Speech and Debate team performances reveal depth of emotion

Story by Laurie Merrill
Photos by Darryl Webb
GCU News Bureau

A rape victim’s agonizing decision, a man who dared tell the truth about a popular football coach, a woman who was abducted and held as a slave for 10 years.

These were among topics explored by members of GCU’s speech and debate team Wednesday night at the Student Union.

In their dramatic solo portrayals, three freshmen and a sophomore showed audience members why the three-year-old team is ranked among the top 20 schools in the nation. The four students expressed a devastating range of emotions that went far beyond the headlines and revealed depth of feelings that may be difficult to confront.

“These are stories worth telling,” said sophomore team member Chloe Saunders.

Freshman TaylorRae Humbert dramatized the role of a woman raising a daughter whose father was a rapist.

During her performance, she grappled with the contradictions of the experience of carrying the child of the man who had so cruelly hurt her.

She spoke of the woman's agonizing reality that she would spend the rest of her life with a reminder of the assault, that one day she would have to tell her daughter that her father raped her mother, and that even her family members wouldn’t celebrate the birth of a baby who was created during violence.

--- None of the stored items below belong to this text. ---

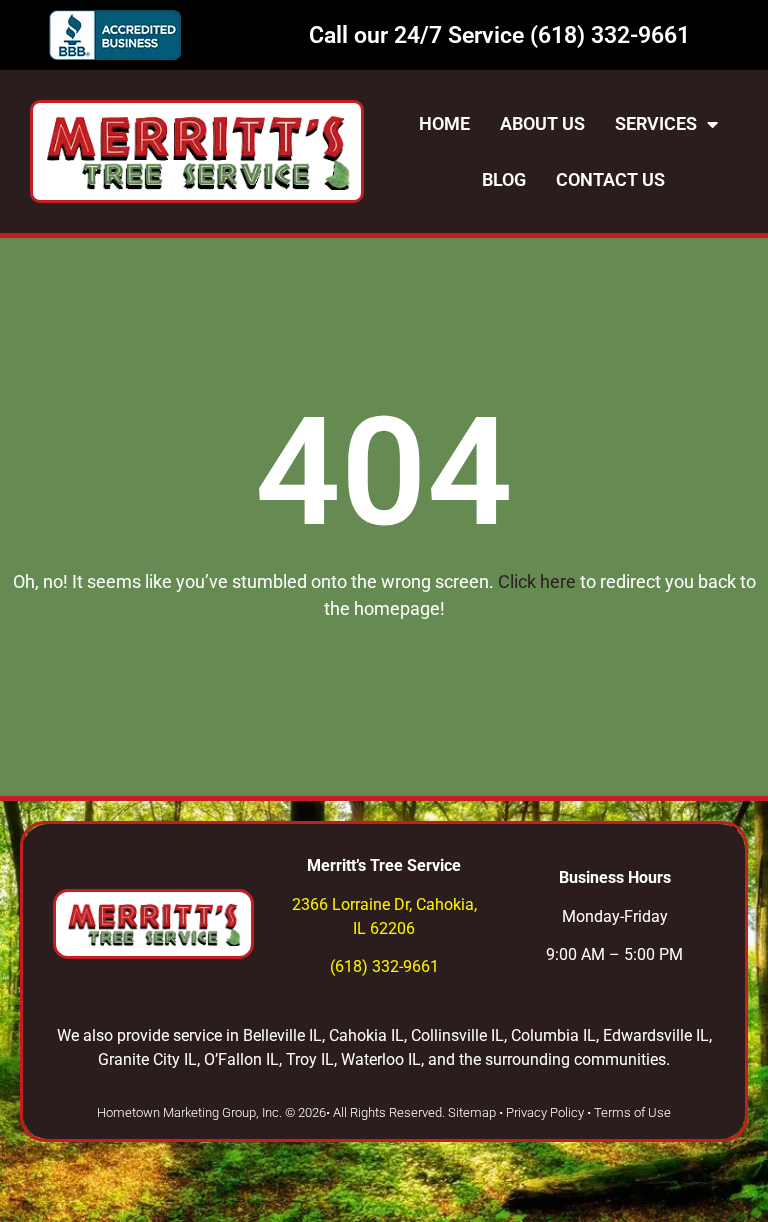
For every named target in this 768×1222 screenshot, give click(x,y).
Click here (539, 581)
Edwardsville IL (656, 1035)
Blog (504, 179)
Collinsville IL (457, 1035)
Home (444, 123)
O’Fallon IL (241, 1059)
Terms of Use (632, 1112)
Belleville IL (282, 1035)
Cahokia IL (366, 1035)
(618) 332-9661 (610, 35)
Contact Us (610, 179)
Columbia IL (553, 1035)
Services (656, 123)
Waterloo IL (381, 1059)
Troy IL (310, 1059)
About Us (542, 123)
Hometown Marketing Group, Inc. (189, 1112)
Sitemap (472, 1112)
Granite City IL (147, 1059)
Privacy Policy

“I just didn’t understand how something so horrible could create something so beautiful,” she said.

One thing the mother knew — that when the time comes to tell her daughter about her father, she will assure her, “It’s not your fault.”

In one of his two presentations, freshman Thomas Gleason performed the role of a grown-up victim of Jerry Sandusky, a convicted serial child molester who was an assistant football coach for his entire career, mostly at Pennsylvania State University under the late Joe Paterno.

In his role as adult molestation victim, he recalled the joy and reverence he felt as a boy when he first stepped foot on the Penn State campus and met Sandusky.

“I look back now … I realize Jerry had things planned from the very beginning,” he said, remembering how eventually the boy spent many nights in Sandusky’s house.

“He began having me lie on top of him for long periods of time,” he said. He said the boy knew in his heart this was wrong, but he let it go. This was Jerry Sandusky. He should be grateful for all the coach had done.

And besides, he was afraid of Sandusky. He had a temper and had hurt him.

Gleason spoke of coming forward with the story and how protesters accused the victims — others also came forward — of hurting Penn State for the money.

Later, when the victim took the stand in Sandusky’s criminal trial, he said, “I felt so exposed. I just started to cry.”

But the truth, he said, is “I don’t want people to feel sorry for me.”

Sandusky was convicted of 45 counts of sexual abuse and is serving a sentence of between 30 and 60 years.

Chloe Saunders, a sophomore, portrayed one of the women who had been abducted by a Cleveland man and held in sexual slavery for 10 years.

She spoke of how naïve she had been, agreeing to let the man her mother’s age give her a ride to his house, and how after she got there he ordered her to take down her pants and later chained her in the basement.

She spoke of wanting affection from her captor, her anger at missing high school and never getting a driver’s license, and how she conceived and gave birth to a daughter in captivity.

After she and other captives were freed, she said, “Maybe me finding my voice will help another girl find hers.”

Freshman Chrycia LeGendre performed a piece about the first woman allowed to fight in the UFC, Ronda Rousey, and how Rousey is a role model for women who want to compete in any league against any opponent.

The fighter beat great odds to become a UFC fighter by maintaining a belief in herself.

“I ignored everybody who told me it couldn’t be done,” she said.

In his other performance, Gleason spoke about superheroes and their impact. Thor tried to kill Captain America in their first meeting, he said, but the comic strip icons mostly repress their emotions.

That makes sense, he said, if you are like Batman and “emulating a nocturnal animal,” but not in the real world.

“These heroes are made to be perfect, not realistic,” he said.

One solution? Make heroes more like real men.

Several students interviewed after the performances said they appreciated the courage of the speech and debate team, which is headed by Barry Regan, College of Humanities and Social Sciences communication instructor.

“It was very intense but very enlightening at the same time to hear the issues up front,” said attendee Elizabeth Garlick, a sophomore. “I think it’s necessary.”